Glycerophospholipids are major components of cell membranes and consist of a glycerol backbone esterified with one of over 30 unique fatty acids at each of the sn-1 and sn-2 positions. In addition, in some human cells and tissues as much as 20% of the glycerophospholipids contain a fatty alcohol rather than an ester in the sn-1 position, although it can also occur in the sn-2 position. The sn-3 position of the glycerol backbone contains a phosphodiester bond linked to one of more than 10 unique polar head-groups. Hence, humans contain thousands of unique individual molecular species of phospholipids given the heterogeneity of the sn-1 and sn-2 linkage and carbon chains and the sn-3 polar groups. Phospholipase A (PLA) is a superfamily of enzymes that hydrolyze the sn-2 fatty acyl chain resulting in lyso-phospholipids and free fatty acids that then undergo further metabolism. PLA's play a critical role in lipid-mediated biological responses and membrane phospholipid remodeling.

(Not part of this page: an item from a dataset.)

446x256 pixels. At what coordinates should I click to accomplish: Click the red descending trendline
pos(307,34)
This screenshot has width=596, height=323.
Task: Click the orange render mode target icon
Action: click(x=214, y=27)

Among the PLA enzymes, the Group VIA calcium-independent PLA (GVIA iPLA), also referred to as PNPLA9, is a fascinating enzyme with broad substrate specificity and it is implicated in a wide variety of diseases. Especially notable, the GVIA iPLA is implicated in the sequelae of several neurodegenerative diseases termed "phospholipase A-associated neurodegeneration" (PLAN) diseases. Despite many reports on the physiological role of the GVIA iPLA, the molecular basis of its enzymatic specificity was unclear. Recently, we employed state-of-the-art lipidomics and molecular dynamics techniques to elucidate the detailed molecular basis of its substrate specificity and regulation. In this review, we summarize the molecular basis of the enzymatic action of GVIA iPLA and provide a perspective on future therapeutic strategies for PLAN diseases targeting GVIA iPLA.